* **Collected data**
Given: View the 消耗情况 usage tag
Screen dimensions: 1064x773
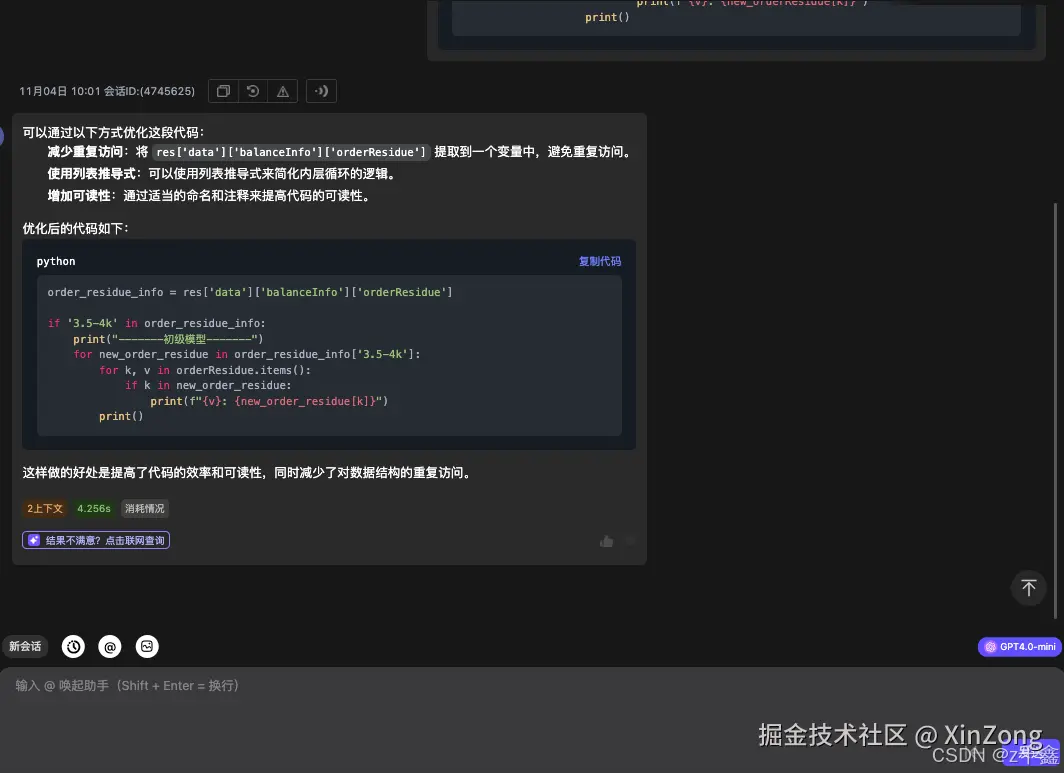Looking at the screenshot, I should click(144, 508).
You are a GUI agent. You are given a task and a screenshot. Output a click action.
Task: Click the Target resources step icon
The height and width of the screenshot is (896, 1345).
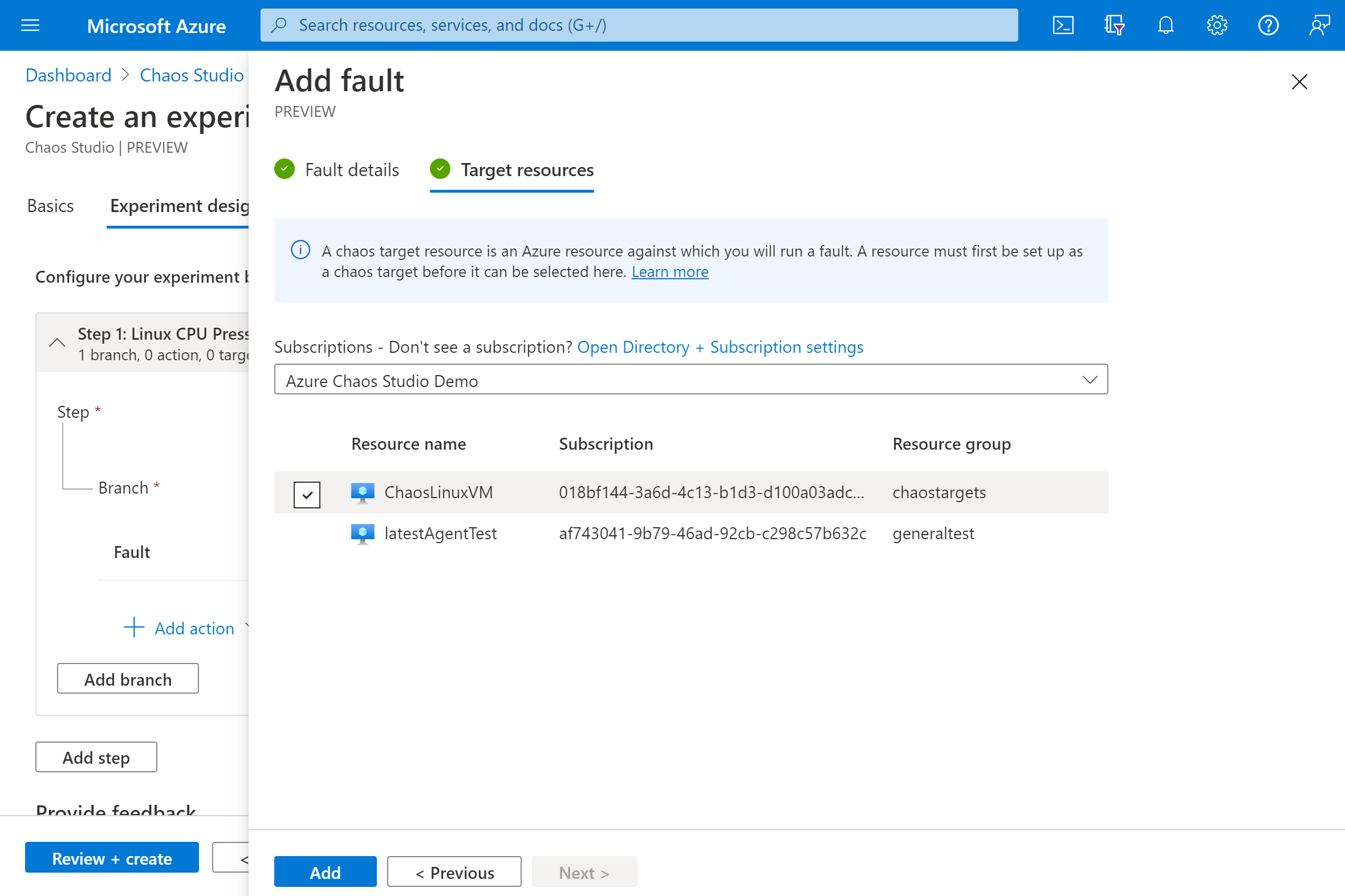pos(440,169)
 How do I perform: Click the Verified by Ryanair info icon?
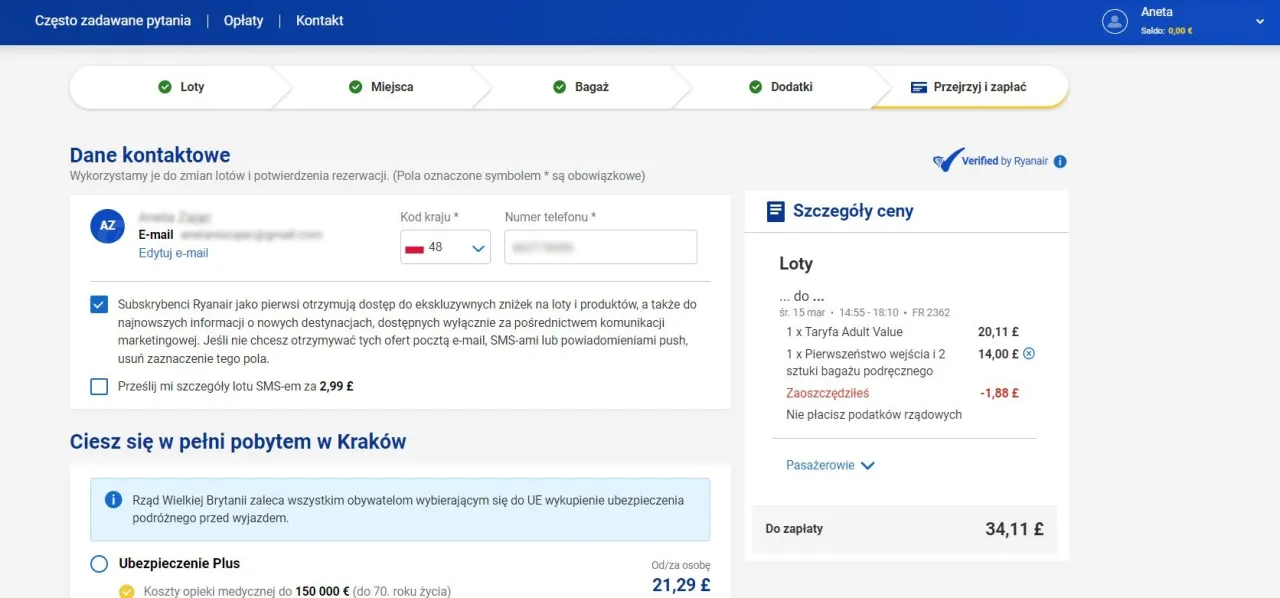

* **PROBLEM TO SOLVE**
The answer must be the lines above from the line that contains "Task: Click the Target resources step icon" to the final line of the data, word for word, with no pictures.

* **RESPONSE BOX**
Task: Click the Target resources step icon
The height and width of the screenshot is (896, 1345).
pos(440,169)
 How do I perform: Click the Verified by Ryanair info icon?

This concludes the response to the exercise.